• What you will do:
Return the lines of the items below from the one holding "has height=720, width=1280." through the one holding "table-total-row: Total 217795 361676 37.59% 62.41% is", inclusive, reproduced character for character, and leave the pictures out.

• Data provided:
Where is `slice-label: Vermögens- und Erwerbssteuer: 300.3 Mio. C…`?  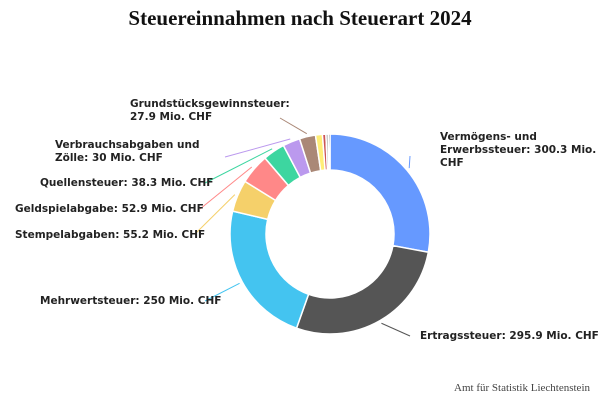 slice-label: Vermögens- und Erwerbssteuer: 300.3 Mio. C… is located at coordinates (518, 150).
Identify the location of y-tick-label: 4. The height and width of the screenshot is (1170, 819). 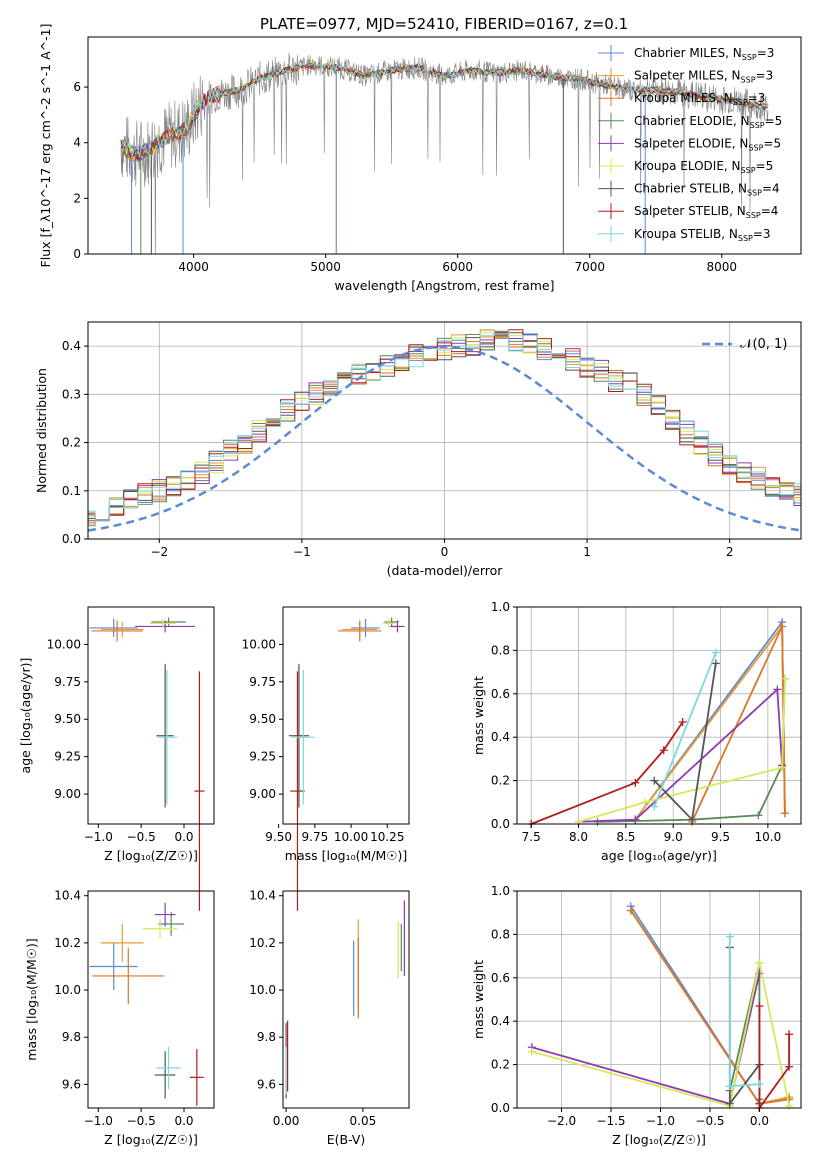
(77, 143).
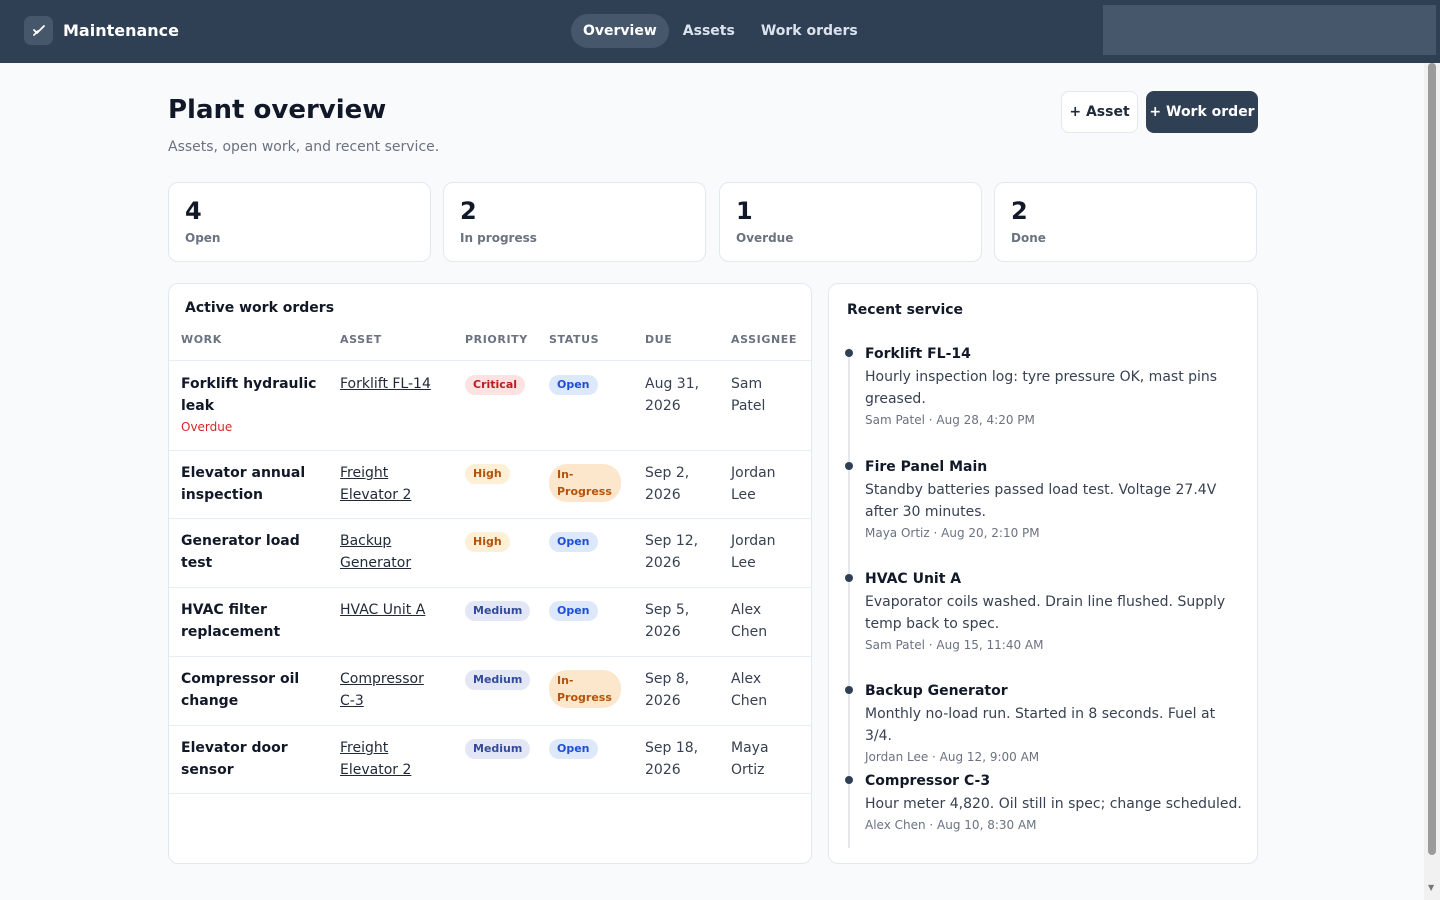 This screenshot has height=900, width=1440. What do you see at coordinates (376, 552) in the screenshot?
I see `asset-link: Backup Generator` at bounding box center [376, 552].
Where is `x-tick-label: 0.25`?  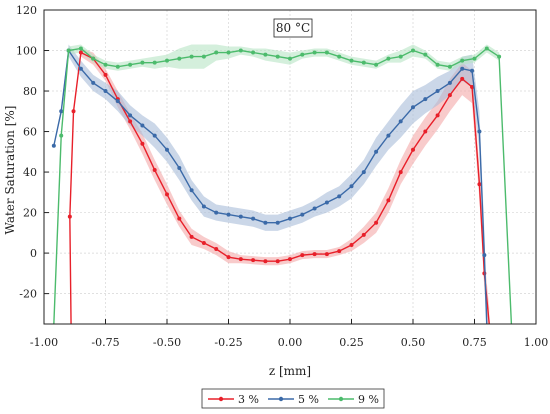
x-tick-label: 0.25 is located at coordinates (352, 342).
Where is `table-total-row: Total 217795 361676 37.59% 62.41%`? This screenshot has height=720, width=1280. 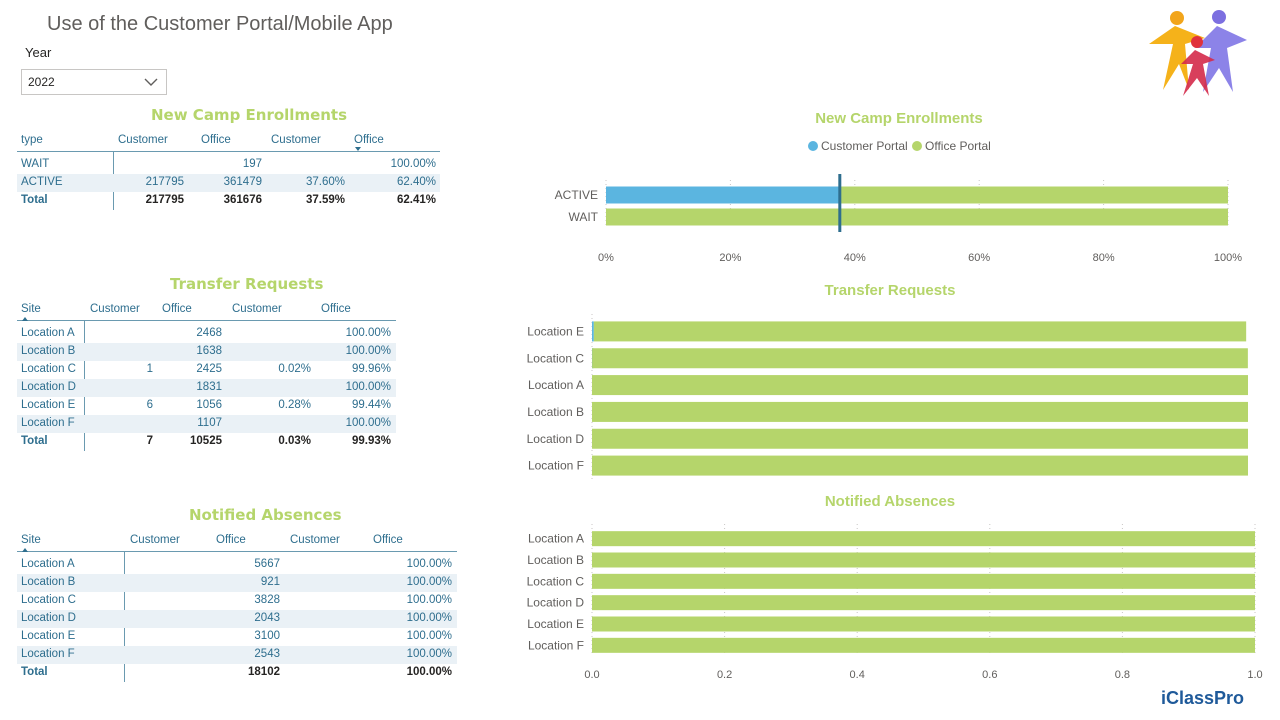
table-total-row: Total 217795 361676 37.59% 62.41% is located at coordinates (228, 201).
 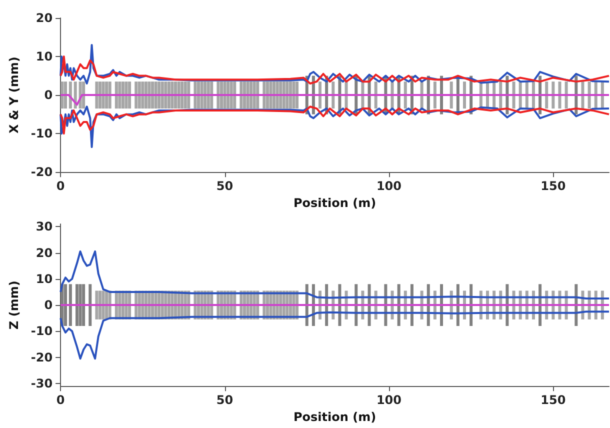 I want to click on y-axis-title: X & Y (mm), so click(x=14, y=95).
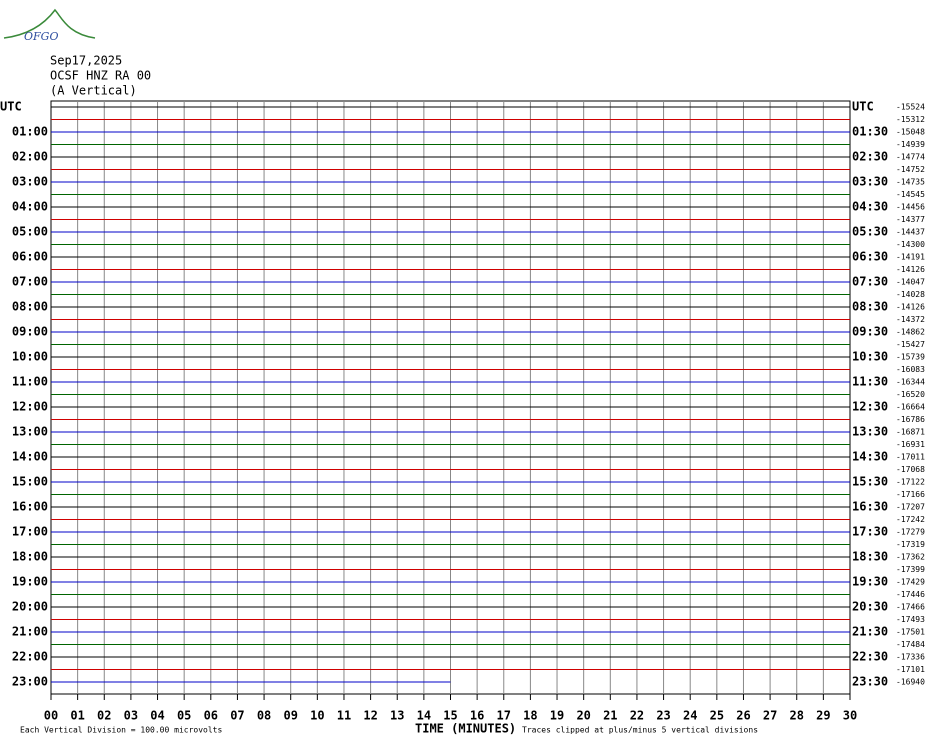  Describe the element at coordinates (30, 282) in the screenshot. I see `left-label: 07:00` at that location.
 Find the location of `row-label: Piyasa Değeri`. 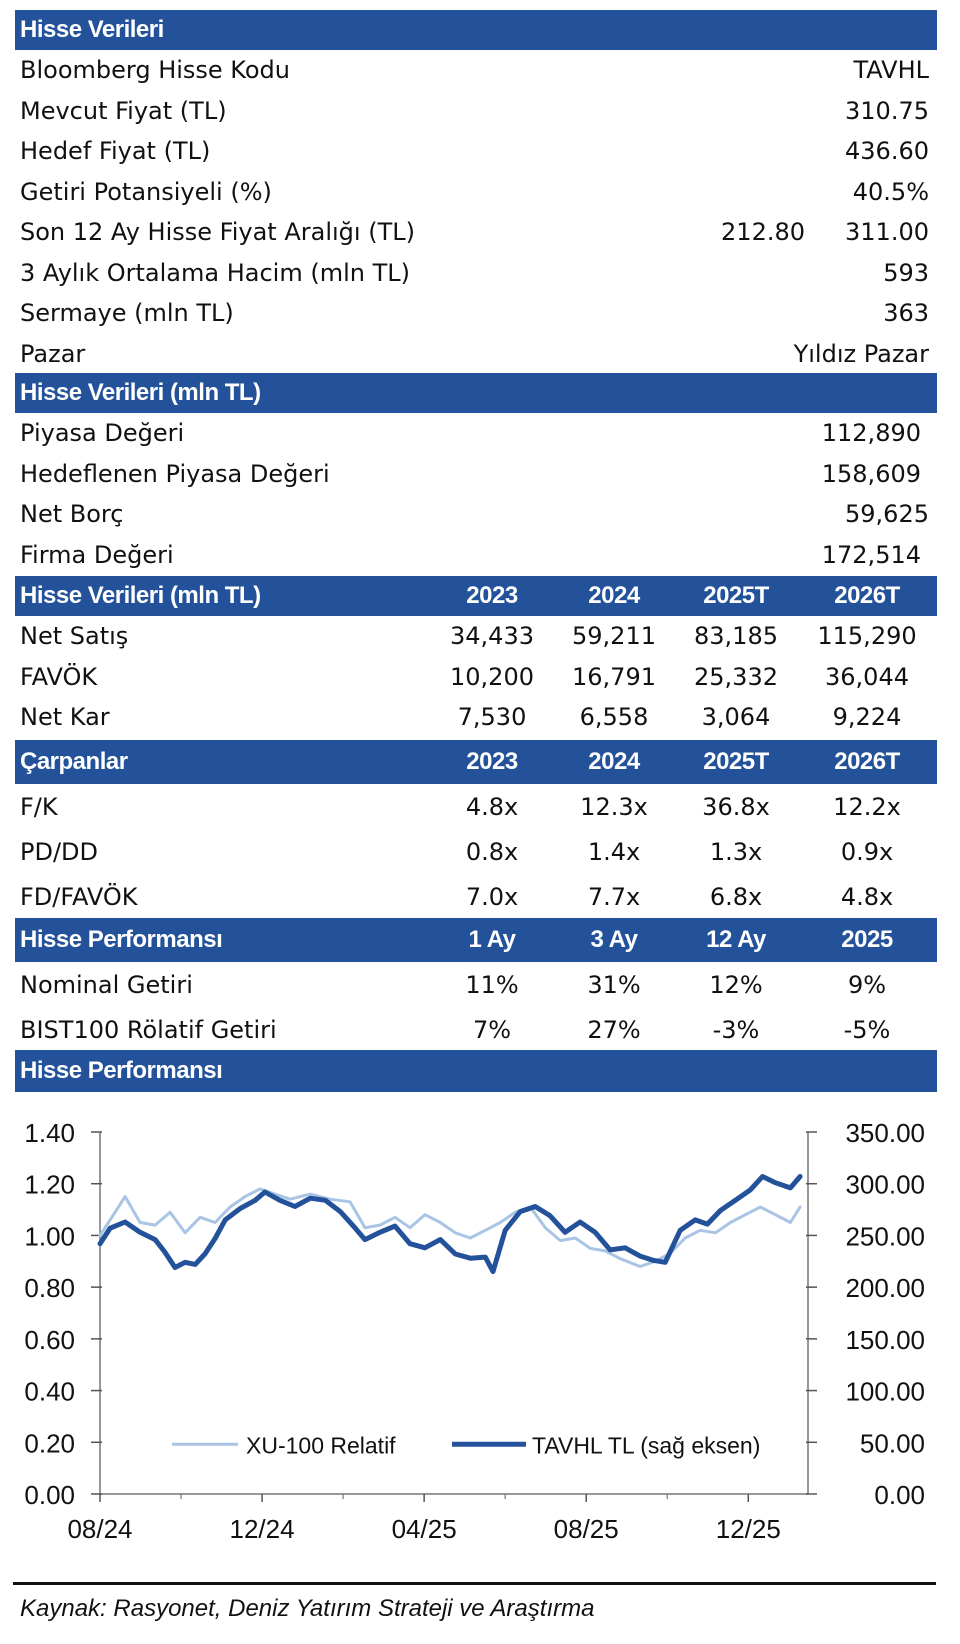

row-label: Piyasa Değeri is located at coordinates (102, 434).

• Response box:
Where is `table-total-row: Total 217795 361676 37.59% 62.41%`? This screenshot has height=720, width=1280. 
table-total-row: Total 217795 361676 37.59% 62.41% is located at coordinates (228, 201).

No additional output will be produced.